- _YOUR GOAL_: Turn the lines of these records into a numbered list, leaving out blank lines.
[MATERIALS PROVIDED Boundary: Start]
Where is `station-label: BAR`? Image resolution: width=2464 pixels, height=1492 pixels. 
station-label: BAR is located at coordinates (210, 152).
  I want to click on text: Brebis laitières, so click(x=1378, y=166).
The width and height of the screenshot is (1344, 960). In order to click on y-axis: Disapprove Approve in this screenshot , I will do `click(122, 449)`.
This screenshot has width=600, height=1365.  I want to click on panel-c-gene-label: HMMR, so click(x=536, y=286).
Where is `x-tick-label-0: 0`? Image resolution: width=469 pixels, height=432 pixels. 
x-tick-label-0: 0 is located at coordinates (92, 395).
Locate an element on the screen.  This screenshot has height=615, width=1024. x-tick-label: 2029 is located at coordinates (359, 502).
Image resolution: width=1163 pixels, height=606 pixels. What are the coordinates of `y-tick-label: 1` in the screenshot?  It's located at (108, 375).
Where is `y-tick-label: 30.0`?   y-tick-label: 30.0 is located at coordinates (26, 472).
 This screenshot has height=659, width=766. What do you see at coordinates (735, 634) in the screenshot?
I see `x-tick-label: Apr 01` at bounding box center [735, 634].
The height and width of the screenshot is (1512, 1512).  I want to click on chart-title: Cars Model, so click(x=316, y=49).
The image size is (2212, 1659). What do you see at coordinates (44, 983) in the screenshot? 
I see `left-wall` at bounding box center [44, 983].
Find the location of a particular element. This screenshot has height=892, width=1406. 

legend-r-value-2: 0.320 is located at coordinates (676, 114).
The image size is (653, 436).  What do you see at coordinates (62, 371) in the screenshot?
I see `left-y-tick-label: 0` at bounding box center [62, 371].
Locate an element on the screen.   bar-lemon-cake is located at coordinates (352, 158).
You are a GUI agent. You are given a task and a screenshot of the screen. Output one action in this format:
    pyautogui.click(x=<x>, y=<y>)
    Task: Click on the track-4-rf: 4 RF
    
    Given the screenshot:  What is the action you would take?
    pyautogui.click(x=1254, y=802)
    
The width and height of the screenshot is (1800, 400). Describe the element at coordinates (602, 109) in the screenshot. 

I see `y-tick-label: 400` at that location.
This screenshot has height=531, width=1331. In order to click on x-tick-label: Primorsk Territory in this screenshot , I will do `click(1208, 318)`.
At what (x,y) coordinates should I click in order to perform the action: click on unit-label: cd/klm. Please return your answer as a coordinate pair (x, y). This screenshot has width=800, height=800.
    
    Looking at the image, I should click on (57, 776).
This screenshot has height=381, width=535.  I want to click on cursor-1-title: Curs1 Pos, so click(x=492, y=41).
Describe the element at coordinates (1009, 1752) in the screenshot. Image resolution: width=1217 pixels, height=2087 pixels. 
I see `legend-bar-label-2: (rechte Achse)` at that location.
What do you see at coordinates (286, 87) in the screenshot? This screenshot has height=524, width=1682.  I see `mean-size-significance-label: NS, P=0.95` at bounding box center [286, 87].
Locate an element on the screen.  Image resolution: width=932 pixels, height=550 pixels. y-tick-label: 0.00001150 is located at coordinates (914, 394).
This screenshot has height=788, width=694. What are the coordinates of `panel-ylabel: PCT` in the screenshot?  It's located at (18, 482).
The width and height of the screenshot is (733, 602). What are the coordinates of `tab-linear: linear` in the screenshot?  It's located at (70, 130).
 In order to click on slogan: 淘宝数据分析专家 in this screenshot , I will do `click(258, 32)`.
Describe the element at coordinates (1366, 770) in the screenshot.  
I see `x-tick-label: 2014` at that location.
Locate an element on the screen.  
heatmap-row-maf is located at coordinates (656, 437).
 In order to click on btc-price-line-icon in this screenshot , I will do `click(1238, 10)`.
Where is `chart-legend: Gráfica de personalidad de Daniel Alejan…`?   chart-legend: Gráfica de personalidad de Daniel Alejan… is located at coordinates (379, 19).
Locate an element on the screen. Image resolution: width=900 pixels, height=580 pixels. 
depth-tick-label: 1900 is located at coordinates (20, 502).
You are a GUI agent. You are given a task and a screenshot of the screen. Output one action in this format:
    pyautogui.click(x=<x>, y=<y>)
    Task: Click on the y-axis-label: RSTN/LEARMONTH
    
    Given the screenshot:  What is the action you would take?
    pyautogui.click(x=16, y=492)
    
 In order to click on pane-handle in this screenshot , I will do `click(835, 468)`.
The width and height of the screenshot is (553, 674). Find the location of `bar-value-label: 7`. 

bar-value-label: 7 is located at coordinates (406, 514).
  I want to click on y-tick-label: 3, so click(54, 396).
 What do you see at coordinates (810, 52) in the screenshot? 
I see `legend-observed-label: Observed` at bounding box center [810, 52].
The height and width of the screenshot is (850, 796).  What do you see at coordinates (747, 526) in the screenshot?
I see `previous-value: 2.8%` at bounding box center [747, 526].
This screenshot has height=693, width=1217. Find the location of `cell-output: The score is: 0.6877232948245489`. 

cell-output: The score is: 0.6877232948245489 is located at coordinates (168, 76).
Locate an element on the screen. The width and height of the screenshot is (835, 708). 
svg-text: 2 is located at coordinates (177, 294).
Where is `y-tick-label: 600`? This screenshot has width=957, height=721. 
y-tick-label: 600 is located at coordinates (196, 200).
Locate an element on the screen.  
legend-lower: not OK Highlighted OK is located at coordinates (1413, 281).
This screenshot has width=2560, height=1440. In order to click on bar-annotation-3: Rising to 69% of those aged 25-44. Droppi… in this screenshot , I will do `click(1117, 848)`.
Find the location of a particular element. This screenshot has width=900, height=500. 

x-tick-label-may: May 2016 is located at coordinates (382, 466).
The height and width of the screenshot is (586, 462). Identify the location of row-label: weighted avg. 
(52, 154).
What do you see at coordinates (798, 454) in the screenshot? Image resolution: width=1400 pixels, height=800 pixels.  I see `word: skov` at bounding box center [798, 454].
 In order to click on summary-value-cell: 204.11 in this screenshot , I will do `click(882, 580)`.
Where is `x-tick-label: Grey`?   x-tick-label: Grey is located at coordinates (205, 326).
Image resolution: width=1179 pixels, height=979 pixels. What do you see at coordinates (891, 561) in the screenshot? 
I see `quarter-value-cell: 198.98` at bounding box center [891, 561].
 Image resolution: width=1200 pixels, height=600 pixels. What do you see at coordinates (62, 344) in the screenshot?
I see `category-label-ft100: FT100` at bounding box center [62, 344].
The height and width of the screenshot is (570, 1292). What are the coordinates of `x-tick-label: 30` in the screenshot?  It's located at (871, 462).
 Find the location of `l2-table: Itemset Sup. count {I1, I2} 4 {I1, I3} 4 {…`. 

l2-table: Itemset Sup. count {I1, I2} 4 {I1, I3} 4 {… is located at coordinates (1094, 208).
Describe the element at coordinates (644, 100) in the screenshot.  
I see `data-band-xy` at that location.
[MATERIALS PROVIDED Boundary: End]
- _TASK ANSWER_:
1. Where is `station-label: BAR`? Image resolution: width=2464 pixels, height=1492 pixels. 
2. station-label: BAR is located at coordinates (210, 152).
3.   I want to click on text: Brebis laitières, so click(x=1378, y=166).
4. The width and height of the screenshot is (1344, 960). In order to click on y-axis: Disapprove Approve in this screenshot , I will do `click(122, 449)`.
5. This screenshot has width=600, height=1365.  I want to click on panel-c-gene-label: HMMR, so click(x=536, y=286).
6. Where is `x-tick-label-0: 0`? Image resolution: width=469 pixels, height=432 pixels. 
7. x-tick-label-0: 0 is located at coordinates (92, 395).
8. Locate an element on the screen.  This screenshot has height=615, width=1024. x-tick-label: 2029 is located at coordinates (359, 502).
9. Image resolution: width=1163 pixels, height=606 pixels. What are the coordinates of `y-tick-label: 1` in the screenshot?  It's located at (108, 375).
10. Where is `y-tick-label: 30.0`?   y-tick-label: 30.0 is located at coordinates (26, 472).
11.  This screenshot has height=659, width=766. What do you see at coordinates (735, 634) in the screenshot?
12. I see `x-tick-label: Apr 01` at bounding box center [735, 634].
13. The height and width of the screenshot is (1512, 1512).  I want to click on chart-title: Cars Model, so click(x=316, y=49).
14. The image size is (2212, 1659). What do you see at coordinates (44, 983) in the screenshot? 
15. I see `left-wall` at bounding box center [44, 983].
16. Find the location of a particular element. This screenshot has height=892, width=1406. 
17. legend-r-value-2: 0.320 is located at coordinates (676, 114).
18. The image size is (653, 436).  What do you see at coordinates (62, 371) in the screenshot?
19. I see `left-y-tick-label: 0` at bounding box center [62, 371].
20. Locate an element on the screen.   bar-lemon-cake is located at coordinates (352, 158).
21. You are a GUI agent. You are given a task and a screenshot of the screen. Output one action in this format:
22.     pyautogui.click(x=<x>, y=<y>)
23.     Task: Click on the track-4-rf: 4 RF
24.     Given the screenshot:  What is the action you would take?
25.     pyautogui.click(x=1254, y=802)
26. The width and height of the screenshot is (1800, 400). Describe the element at coordinates (602, 109) in the screenshot. 
27. I see `y-tick-label: 400` at that location.
28. This screenshot has height=531, width=1331. In order to click on x-tick-label: Primorsk Territory in this screenshot , I will do `click(1208, 318)`.
29. At what (x,y) coordinates should I click in order to perform the action: click on unit-label: cd/klm. Please return your answer as a coordinate pair (x, y). This screenshot has width=800, height=800.
30.     Looking at the image, I should click on (57, 776).
31. This screenshot has height=381, width=535.  I want to click on cursor-1-title: Curs1 Pos, so click(x=492, y=41).
32. Describe the element at coordinates (1009, 1752) in the screenshot. Image resolution: width=1217 pixels, height=2087 pixels. 
33. I see `legend-bar-label-2: (rechte Achse)` at that location.
34. What do you see at coordinates (286, 87) in the screenshot? This screenshot has height=524, width=1682.  I see `mean-size-significance-label: NS, P=0.95` at bounding box center [286, 87].
35. Locate an element on the screen.  Image resolution: width=932 pixels, height=550 pixels. y-tick-label: 0.00001150 is located at coordinates (914, 394).
36. This screenshot has height=788, width=694. What are the coordinates of `panel-ylabel: PCT` in the screenshot?  It's located at (18, 482).
37. The width and height of the screenshot is (733, 602). What are the coordinates of `tab-linear: linear` in the screenshot?  It's located at (70, 130).
38.  In order to click on slogan: 淘宝数据分析专家 in this screenshot , I will do `click(258, 32)`.
39. Describe the element at coordinates (1366, 770) in the screenshot.  
40. I see `x-tick-label: 2014` at that location.
41. Locate an element on the screen.  
42. heatmap-row-maf is located at coordinates (656, 437).
43.  In order to click on btc-price-line-icon in this screenshot , I will do `click(1238, 10)`.
44. Where is `chart-legend: Gráfica de personalidad de Daniel Alejan…`?   chart-legend: Gráfica de personalidad de Daniel Alejan… is located at coordinates (379, 19).
45. Locate an element on the screen. Image resolution: width=900 pixels, height=580 pixels. 
46. depth-tick-label: 1900 is located at coordinates (20, 502).
47. You are a GUI agent. You are given a task and a screenshot of the screen. Output one action in this format:
48.     pyautogui.click(x=<x>, y=<y>)
49.     Task: Click on the y-axis-label: RSTN/LEARMONTH
50.     Given the screenshot:  What is the action you would take?
51.     pyautogui.click(x=16, y=492)
52.  In order to click on pane-handle in this screenshot , I will do `click(835, 468)`.
53. The width and height of the screenshot is (553, 674). Find the location of `bar-value-label: 7`. 
54. bar-value-label: 7 is located at coordinates (406, 514).
55.   I want to click on y-tick-label: 3, so click(54, 396).
56.  What do you see at coordinates (810, 52) in the screenshot? 
57. I see `legend-observed-label: Observed` at bounding box center [810, 52].
58. The height and width of the screenshot is (850, 796).  What do you see at coordinates (747, 526) in the screenshot?
59. I see `previous-value: 2.8%` at bounding box center [747, 526].
60. This screenshot has height=693, width=1217. Find the location of `cell-output: The score is: 0.6877232948245489`. 
61. cell-output: The score is: 0.6877232948245489 is located at coordinates (168, 76).
62. Locate an element on the screen. The width and height of the screenshot is (835, 708). 
63. svg-text: 2 is located at coordinates (177, 294).
64. Where is `y-tick-label: 600`? This screenshot has width=957, height=721. 
65. y-tick-label: 600 is located at coordinates (196, 200).
66. Locate an element on the screen.  
67. legend-lower: not OK Highlighted OK is located at coordinates (1413, 281).
68. This screenshot has width=2560, height=1440. In order to click on bar-annotation-3: Rising to 69% of those aged 25-44. Droppi… in this screenshot , I will do `click(1117, 848)`.
69. Find the location of a particular element. This screenshot has width=900, height=500. 
70. x-tick-label-may: May 2016 is located at coordinates (382, 466).
71. The height and width of the screenshot is (586, 462). Identify the location of row-label: weighted avg. 
72. (52, 154).
73. What do you see at coordinates (798, 454) in the screenshot? Image resolution: width=1400 pixels, height=800 pixels.  I see `word: skov` at bounding box center [798, 454].
74.  In order to click on summary-value-cell: 204.11 in this screenshot , I will do `click(882, 580)`.
75. Where is `x-tick-label: Grey`?   x-tick-label: Grey is located at coordinates (205, 326).
76. Image resolution: width=1179 pixels, height=979 pixels. What do you see at coordinates (891, 561) in the screenshot? 
77. I see `quarter-value-cell: 198.98` at bounding box center [891, 561].
78.  Image resolution: width=1200 pixels, height=600 pixels. What do you see at coordinates (62, 344) in the screenshot?
79. I see `category-label-ft100: FT100` at bounding box center [62, 344].
80. The height and width of the screenshot is (570, 1292). What are the coordinates of `x-tick-label: 30` in the screenshot?  It's located at (871, 462).
81.  Find the location of `l2-table: Itemset Sup. count {I1, I2} 4 {I1, I3} 4 {…`. 
82. l2-table: Itemset Sup. count {I1, I2} 4 {I1, I3} 4 {… is located at coordinates (1094, 208).
83. Describe the element at coordinates (644, 100) in the screenshot.  
84. I see `data-band-xy` at that location.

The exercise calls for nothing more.